* Exercise requirements: Gather, from the data below, each line in which the word "will" occurs.

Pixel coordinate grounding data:

= = = = = = =

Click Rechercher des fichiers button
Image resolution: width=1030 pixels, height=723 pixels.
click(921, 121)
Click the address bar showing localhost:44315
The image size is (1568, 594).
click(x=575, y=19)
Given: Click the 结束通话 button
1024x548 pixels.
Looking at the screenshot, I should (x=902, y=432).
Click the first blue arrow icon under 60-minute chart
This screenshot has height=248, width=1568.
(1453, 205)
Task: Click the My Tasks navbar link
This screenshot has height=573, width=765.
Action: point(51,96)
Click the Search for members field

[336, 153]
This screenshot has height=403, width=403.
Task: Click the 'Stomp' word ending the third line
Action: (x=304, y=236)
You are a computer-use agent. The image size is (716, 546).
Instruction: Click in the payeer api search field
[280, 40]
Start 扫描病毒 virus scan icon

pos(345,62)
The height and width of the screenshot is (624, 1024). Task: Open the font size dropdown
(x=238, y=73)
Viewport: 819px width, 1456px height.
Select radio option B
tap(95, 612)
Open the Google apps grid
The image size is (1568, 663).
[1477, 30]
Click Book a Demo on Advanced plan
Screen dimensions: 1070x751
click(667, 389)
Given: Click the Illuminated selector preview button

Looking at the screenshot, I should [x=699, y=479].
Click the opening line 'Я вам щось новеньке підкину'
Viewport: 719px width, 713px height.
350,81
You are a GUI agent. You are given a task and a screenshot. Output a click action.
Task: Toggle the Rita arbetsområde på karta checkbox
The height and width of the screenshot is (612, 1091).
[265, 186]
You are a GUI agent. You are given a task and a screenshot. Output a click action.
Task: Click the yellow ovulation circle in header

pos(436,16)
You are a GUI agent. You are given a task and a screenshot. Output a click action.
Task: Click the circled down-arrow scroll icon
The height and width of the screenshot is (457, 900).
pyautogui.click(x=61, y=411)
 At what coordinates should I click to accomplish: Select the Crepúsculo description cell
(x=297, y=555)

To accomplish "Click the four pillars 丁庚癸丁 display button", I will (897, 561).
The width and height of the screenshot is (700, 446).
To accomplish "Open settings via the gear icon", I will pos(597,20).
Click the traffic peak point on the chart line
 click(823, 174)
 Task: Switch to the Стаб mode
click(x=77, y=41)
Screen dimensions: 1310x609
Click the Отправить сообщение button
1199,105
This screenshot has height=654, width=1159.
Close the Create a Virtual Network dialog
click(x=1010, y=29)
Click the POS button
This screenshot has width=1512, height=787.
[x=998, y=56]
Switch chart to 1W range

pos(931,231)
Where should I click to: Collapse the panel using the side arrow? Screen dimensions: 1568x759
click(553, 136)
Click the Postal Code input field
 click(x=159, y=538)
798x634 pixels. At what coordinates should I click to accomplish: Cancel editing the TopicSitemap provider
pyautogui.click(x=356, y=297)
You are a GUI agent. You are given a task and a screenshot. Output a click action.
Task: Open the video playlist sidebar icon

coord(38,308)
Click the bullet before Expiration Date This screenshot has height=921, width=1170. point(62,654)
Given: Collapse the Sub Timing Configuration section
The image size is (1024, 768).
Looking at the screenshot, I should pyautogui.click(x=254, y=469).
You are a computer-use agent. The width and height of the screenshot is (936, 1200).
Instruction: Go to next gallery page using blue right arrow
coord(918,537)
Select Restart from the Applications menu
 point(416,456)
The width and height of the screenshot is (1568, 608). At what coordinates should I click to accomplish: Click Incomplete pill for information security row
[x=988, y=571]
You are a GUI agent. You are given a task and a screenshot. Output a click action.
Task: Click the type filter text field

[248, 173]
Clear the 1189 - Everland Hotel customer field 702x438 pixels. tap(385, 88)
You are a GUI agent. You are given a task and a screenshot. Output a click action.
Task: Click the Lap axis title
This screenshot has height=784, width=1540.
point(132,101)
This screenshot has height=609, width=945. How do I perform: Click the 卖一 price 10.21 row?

= = = = = = =

* Task output:
To accomplish "Click the four pillars 丁庚癸丁 display button", I will (897, 561).
To accomplish "Open settings via the gear icon", I will pos(597,20).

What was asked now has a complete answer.